L’obiettivo è proprio quello di restituire il collegamento originario tra il Castrum e il monastero, valorizzando non solo il patrimonio storico e archeologico, ma anche quello naturalistico: «Tra i due siti ci sono elementi paesaggistici di grande valore, come le spettacolari bastionate di conglomerato, che oggi quasi nessuno conosce perché sono difficili da raggiungere. Il progetto permetterà di scoprirle lungo il percorso».
Conclusa la prima fase, la messa in sicurezza del bosco
«Abbiamo lavorato dal punto di vista selvicolturale, eliminando gli alberi già caduti, morti o pericolanti. Se quest’area dovrà essere frequentata dal pubblico, è indispensabile ridurre al minimo le situazioni di rischio», spiega Nicoloso. Un intervento tutt’altro che semplice. L’assenza di strade di accesso ha reso necessario l’utilizzo dell’elicottero per rimuovere gli ultimi tronchi.

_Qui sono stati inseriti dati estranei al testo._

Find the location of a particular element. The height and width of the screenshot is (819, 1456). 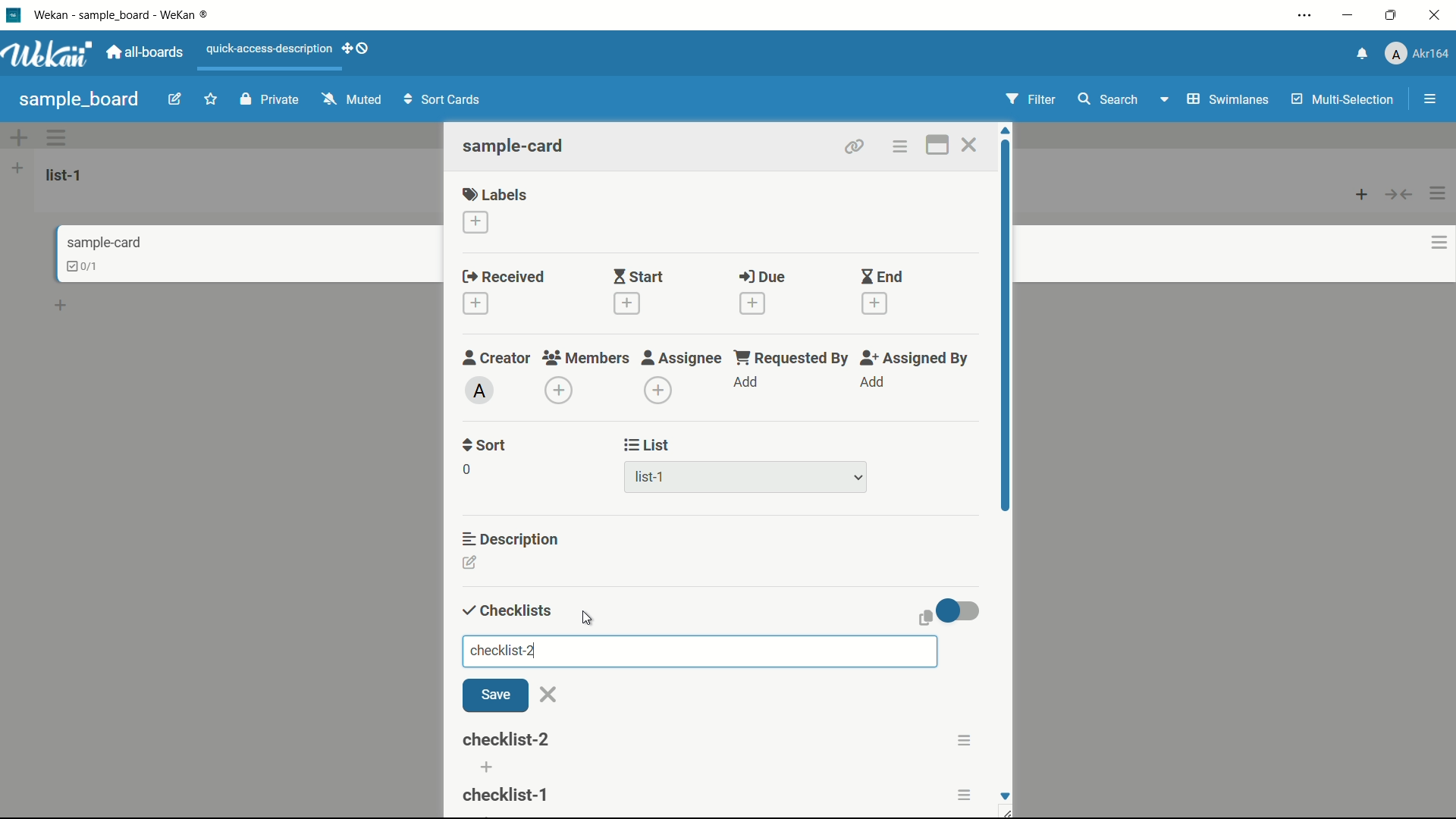

description is located at coordinates (512, 538).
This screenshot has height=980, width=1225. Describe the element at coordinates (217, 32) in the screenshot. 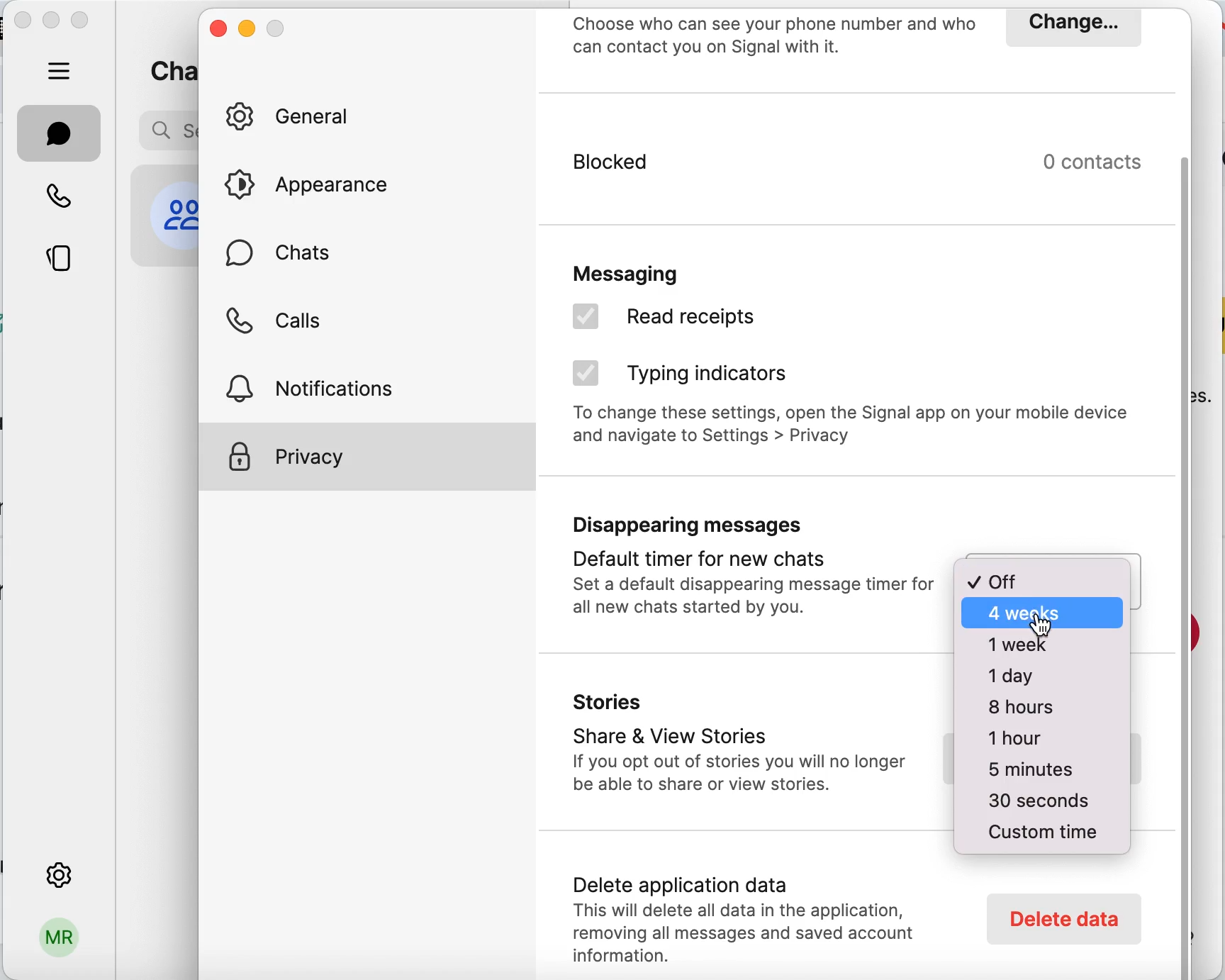

I see `close` at that location.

«In questi giorni stiamo completando proprio questa operazione. Con la conclusione del diradamento termina la prima fase del progetto, indispensabile per procedere alla definizione dei sentieri e alla riqualificazione del bosco stesso».
In autunno nasceranno i nuovi sentieri
Terminata la messa in sicurezza, prenderà il via la fase più visibile per il pubblico.
A partire dall’autunno inizierà infatti la realizzazione dei nuovi percorsi, già individuati e condivisi nella loro impostazione generale, che collegheranno Castelseprio al Monastero di Torba attraversando il bosco.
Accanto alla nuova rete sentieristica saranno realizzati punti di sosta e spazi che consentiranno ai visitatori di apprezzare sia il patrimonio storico sia gli aspetti naturalistici e geologici dell’area.
Un bosco più naturale, bello e resiliente
L’ultima parte del progetto riguarderà invece il futuro del bosco.
L’obiettivo sarà favorire il ritorno delle specie forestali tipiche dell’area, sostituendo progressivamente la robinia, oggi molto diffusa, con essenze autoctone più adatte all’equilibrio ecologico del territorio.
«Vogliamo ricostruire un bosco più naturale, più stabile e anche più bello da vivere per chi percorrerà questi sentieri», conclude Nicoloso.
Quando sarà completata, La Via Ritrovata permetterà di percorrere nuovamente un itinerario che unisce due luoghi simbolo della storia della Valle Olona, offrendo un’esperienza in cui archeologia, paesaggio e ambiente torneranno a dialogare come hanno fatto per secoli.